BEGIN

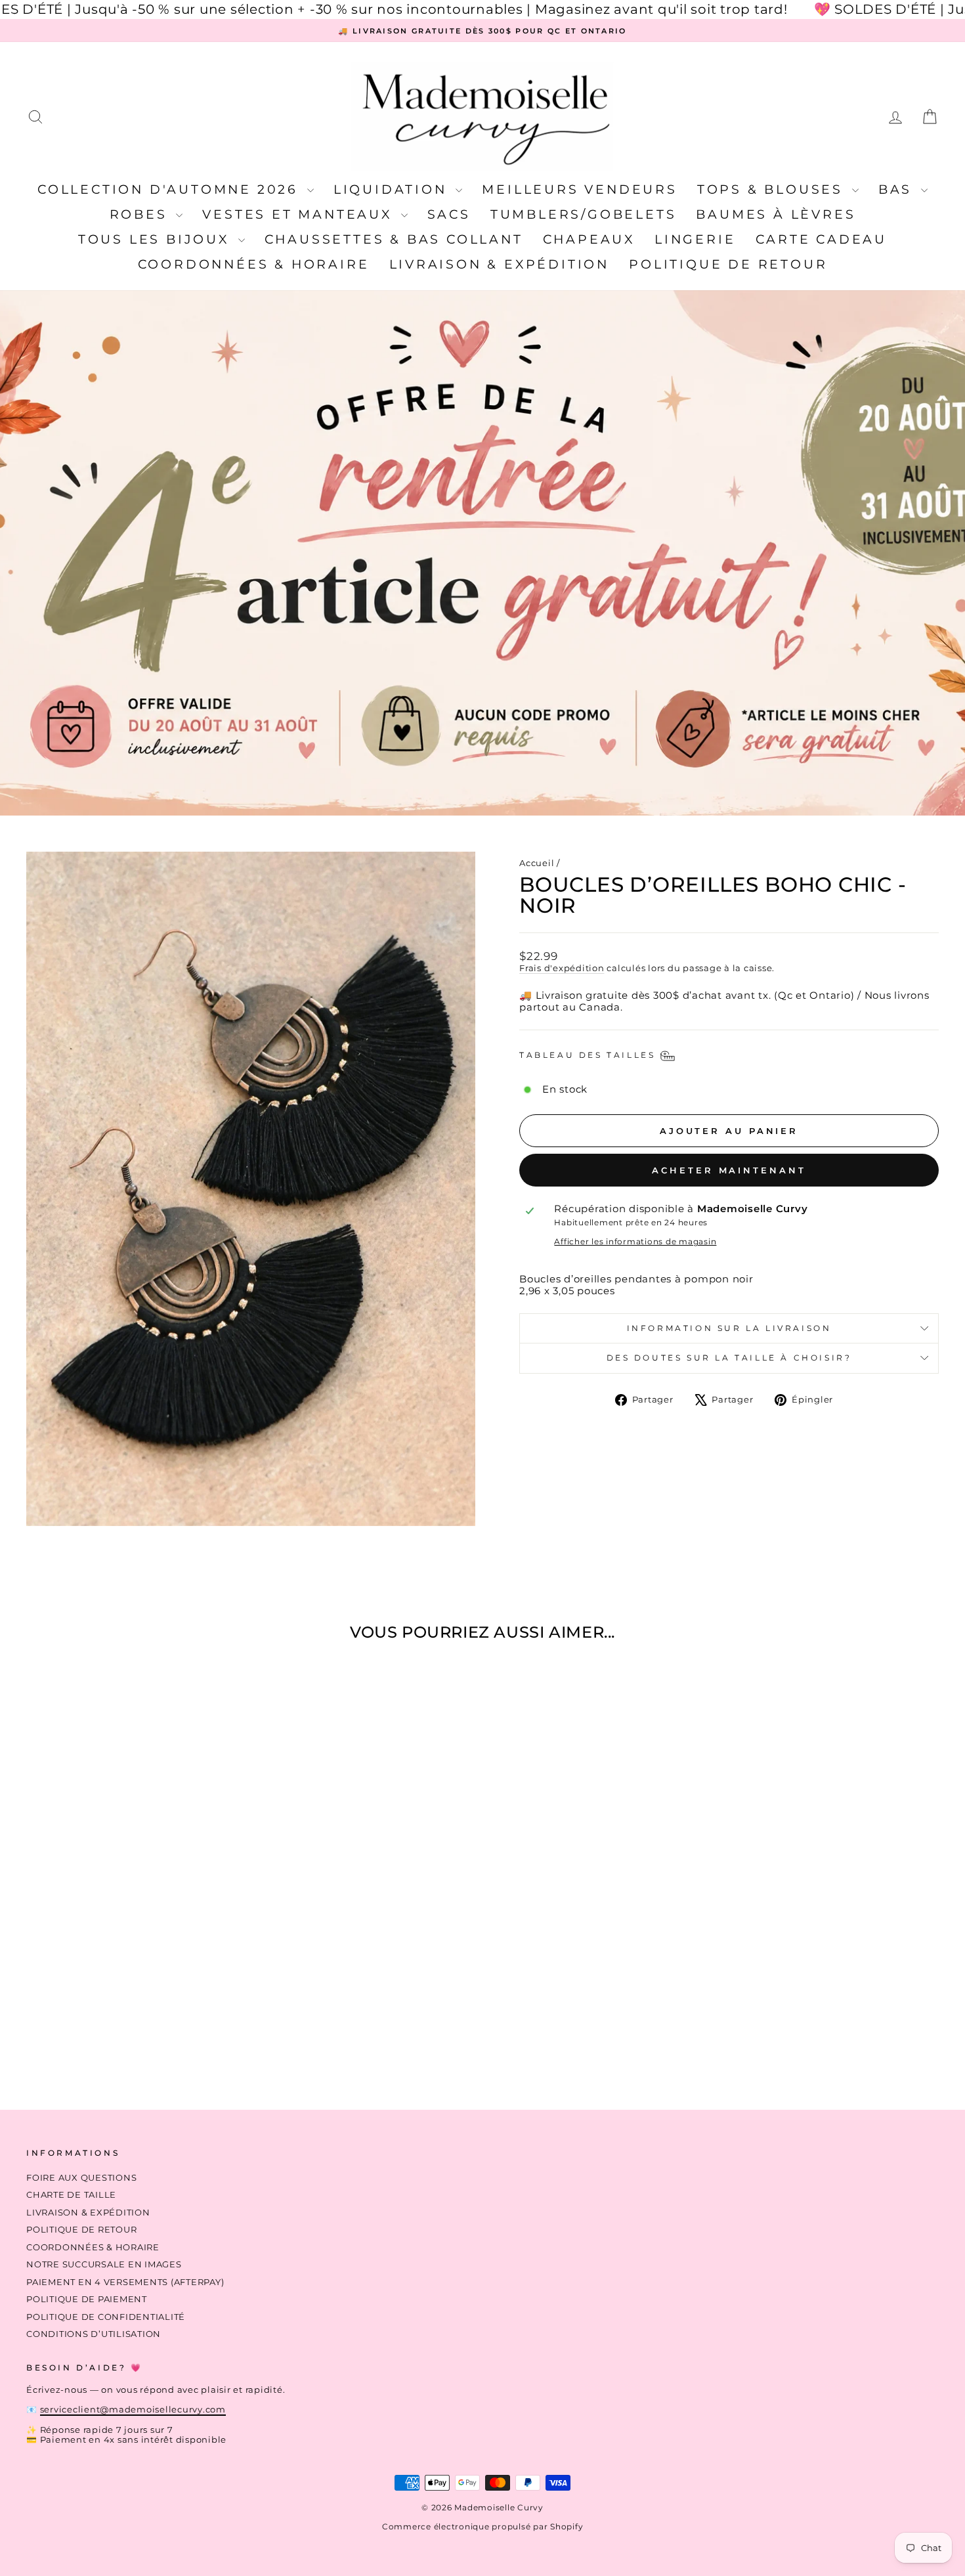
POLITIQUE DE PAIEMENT (86, 2299)
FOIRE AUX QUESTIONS (81, 2178)
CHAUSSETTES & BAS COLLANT (394, 239)
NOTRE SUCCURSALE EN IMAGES (104, 2264)
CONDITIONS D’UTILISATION (93, 2334)
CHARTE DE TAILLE (71, 2195)
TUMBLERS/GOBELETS (583, 214)
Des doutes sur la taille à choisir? (729, 1358)
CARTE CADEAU (822, 239)
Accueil (536, 863)
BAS (898, 189)
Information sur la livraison (729, 1328)
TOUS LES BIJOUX (156, 239)
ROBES (141, 214)
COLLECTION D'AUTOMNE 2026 (170, 189)
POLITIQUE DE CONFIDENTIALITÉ (105, 2317)
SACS (449, 214)
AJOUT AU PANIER (135, 1985)
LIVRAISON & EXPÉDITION (499, 264)
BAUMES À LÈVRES (775, 214)
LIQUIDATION (393, 189)
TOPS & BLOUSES (773, 189)
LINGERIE (694, 239)
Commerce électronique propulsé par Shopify (483, 2526)
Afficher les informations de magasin (635, 1241)
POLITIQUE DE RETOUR (728, 264)
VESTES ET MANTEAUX (299, 214)
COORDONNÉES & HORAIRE (254, 264)
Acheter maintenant (728, 1170)
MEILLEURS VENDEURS (579, 189)
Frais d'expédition (562, 968)
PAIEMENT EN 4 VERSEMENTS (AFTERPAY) (125, 2282)
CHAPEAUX (589, 239)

END

**How to complete this task**.
Look through the records for the string "POLITIQUE". Copy every line that has it.

**Task result**.
POLITIQUE DE PAIEMENT (86, 2299)
POLITIQUE DE CONFIDENTIALITÉ (105, 2317)
POLITIQUE DE RETOUR (728, 264)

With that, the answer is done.